(DOCUMENT PASSAGE)
-- start --

A 2014 book, Confronting Memories of World War II: European and Asian Legacies, which was co-edited by Shin, Sneider and Daniel Chirot, a sociologist with the University of Washington, compared successful European WWII reconciliations with lagging Asian efforts. Another book, Divided Lenses, published earlier this year, examined the impact of dramatic film and other forms of popular culture on wartime memory. A new book is due out this summer, Divergent Memories: Opinion Leaders and the Asia-Pacific War, which focuses on leaders in politics, the media and academia in Japan, China, South Korea and the U.S.

The Divided Memories project aims to generate discussions and collaborations among those who create "historical memories" – educators, policymakers and government leaders. One report that grew out of such dialogues included suggestions for reconciliation:

  • Create supplementary teaching materials on the issue. 
  • Launch dialogues among Asian, American and European historians. 
  • Offer educational forums for journalists, policymakers and students. 
  • Conduct museum exchanges and create new museums, such as one wholly dedicated to WWII reconciliation in Asia. 
  • Increase student exchanges among all the countries involved. 

History is reflected in today's geopolitics, as noted in the revived disputes by these nations over rival claims to islands in the South China Sea and elsewhere. Without resolution, these disagreements can flare up into military conflicts, Sneider wrote.

"The question of history taps into sensitive and deeply rooted issues of national identity," he noted.

Whether recounting Japanese atrocities in China, China's exaggerated account of its Communist fighters' role in World War II, or the U.S. decision to drop atomic bombs on Japan, no nation is immune to re-creating the past to further its own interests today, Sneider wrote.

-- end --

Text and element pointing items

-- start --

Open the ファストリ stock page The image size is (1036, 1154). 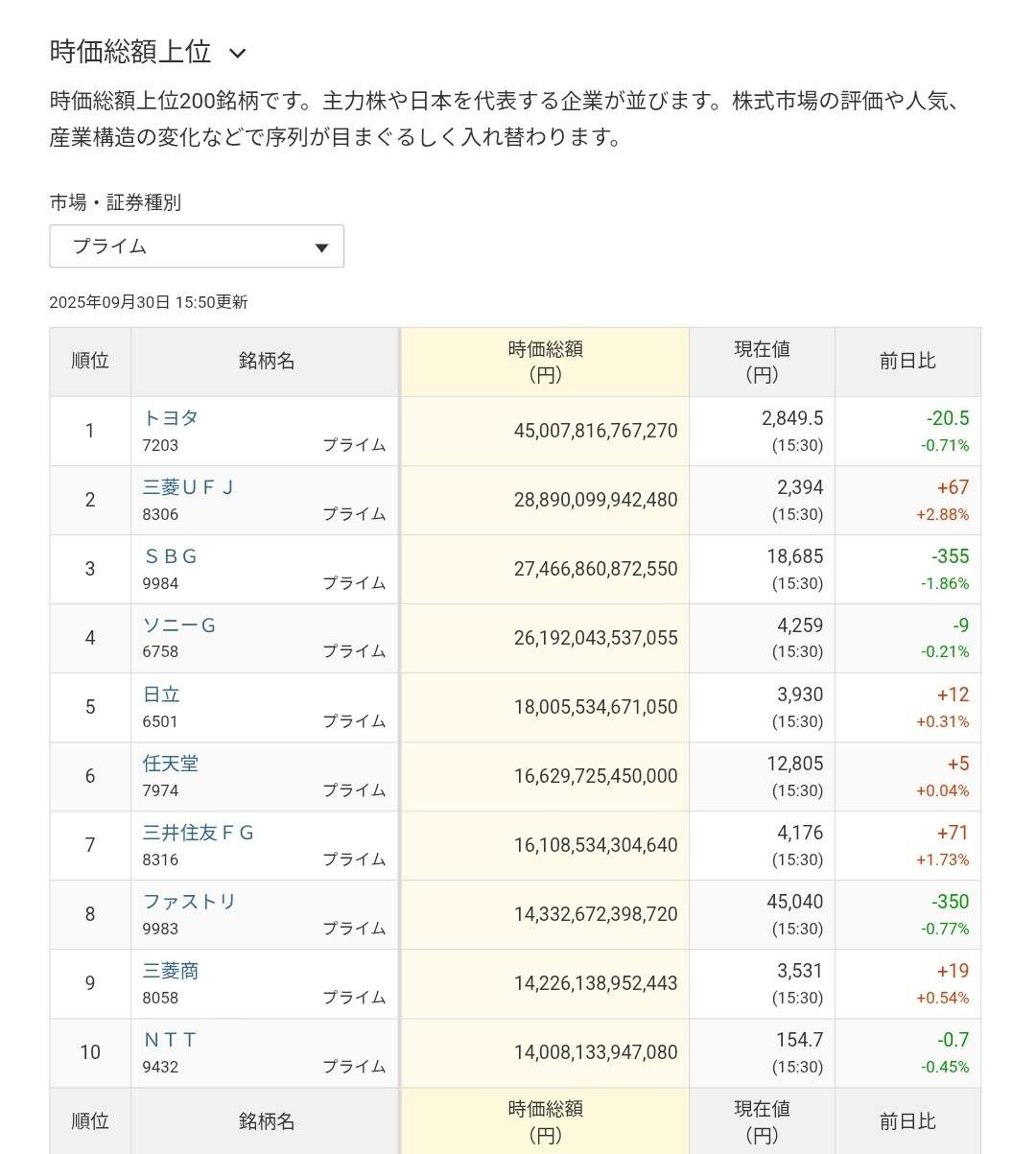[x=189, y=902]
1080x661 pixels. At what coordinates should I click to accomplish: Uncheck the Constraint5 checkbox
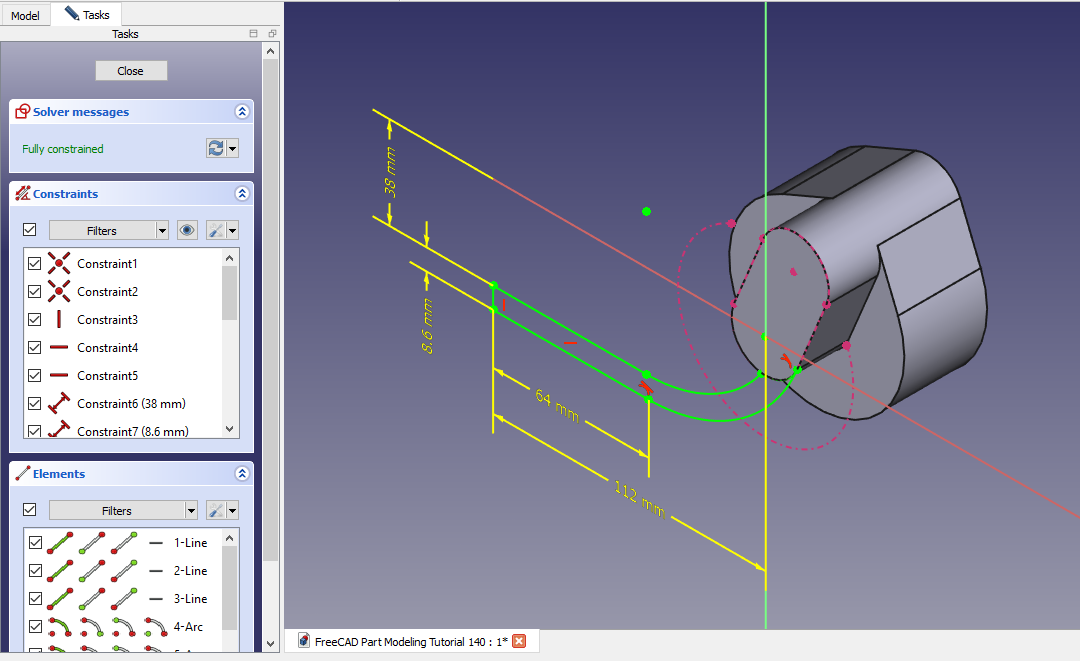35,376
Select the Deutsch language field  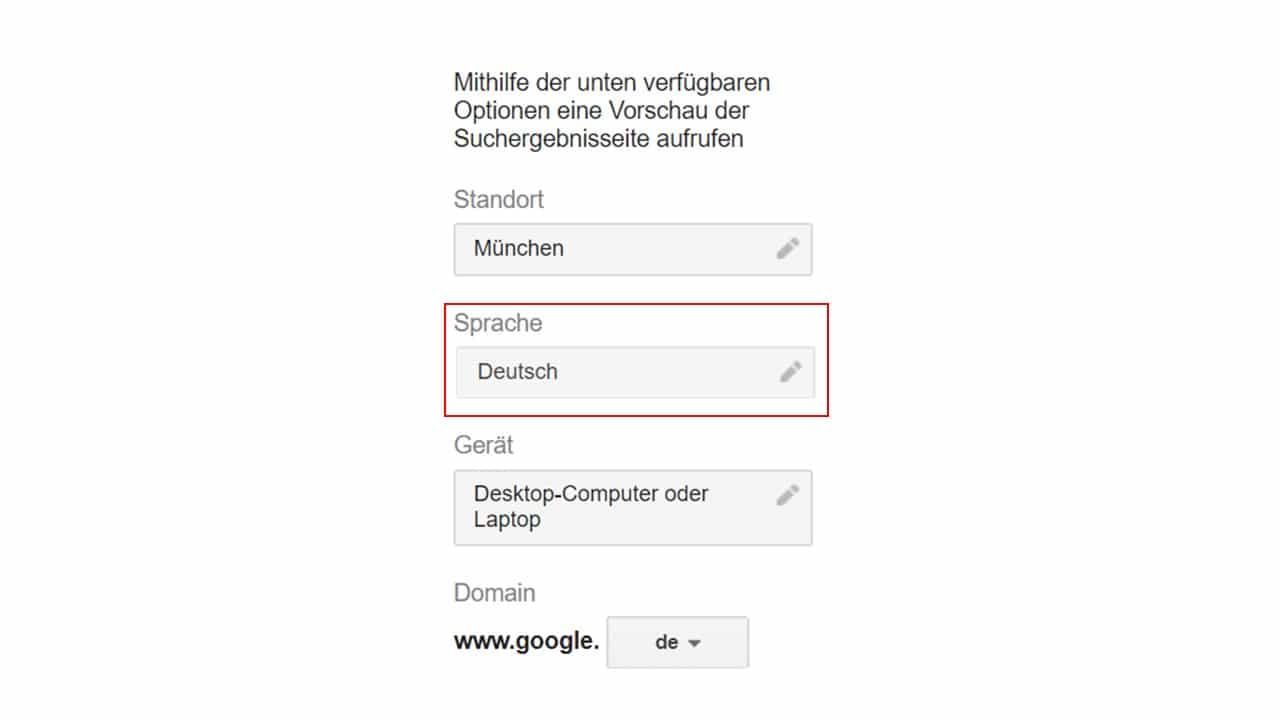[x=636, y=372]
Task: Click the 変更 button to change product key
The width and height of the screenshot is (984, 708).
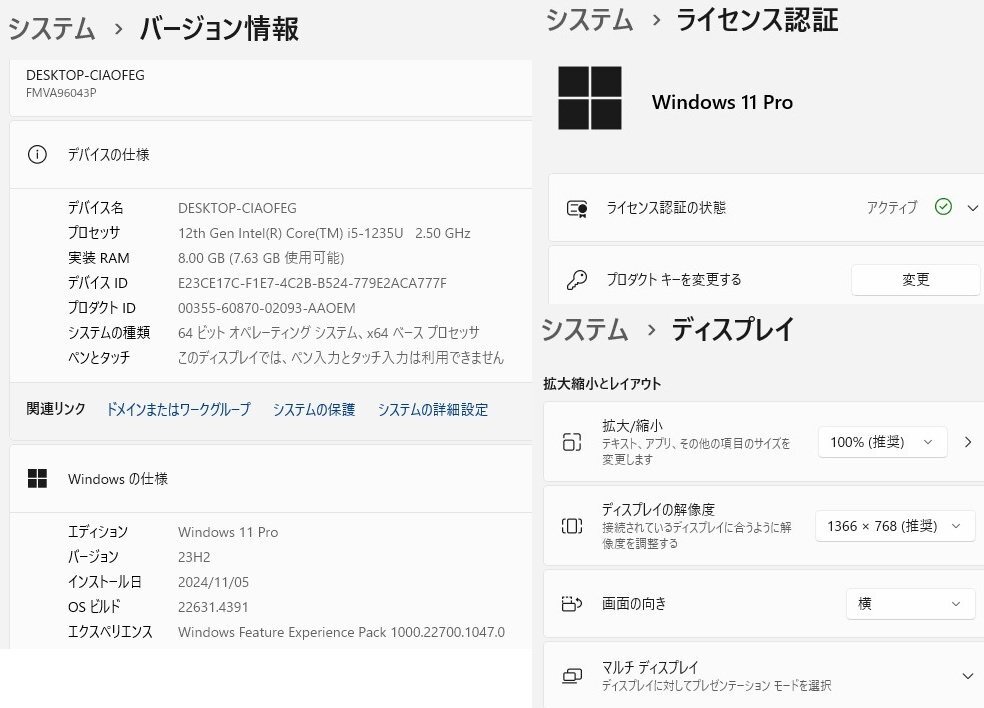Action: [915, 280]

-- end --

(REQUESTS)
[a] In the Divided Memories passage, which book looked at how dramatic film and other popular culture affect wartime memory?
[b] According to the Divided Memories passage, why does Sneider consider the revived island disputes among these nations a danger?
[c] Extract the part of the Divided Memories passage between "Whether recounting Japanese" and "today, Sneider wrote.", inclusive, word for word.

(SOLUTIONS BY TASK)
[a] Divided Lenses.

[b] Sneider wrote that without resolution, these disagreements can flare up into military conflicts.

[c]
Whether recounting Japanese atrocities in China, China's exaggerated account of its Communist fighters' role in World War II, or the U.S. decision to drop atomic bombs on Japan, no nation is immune to re-creating the past to further its own interests today, Sneider wrote.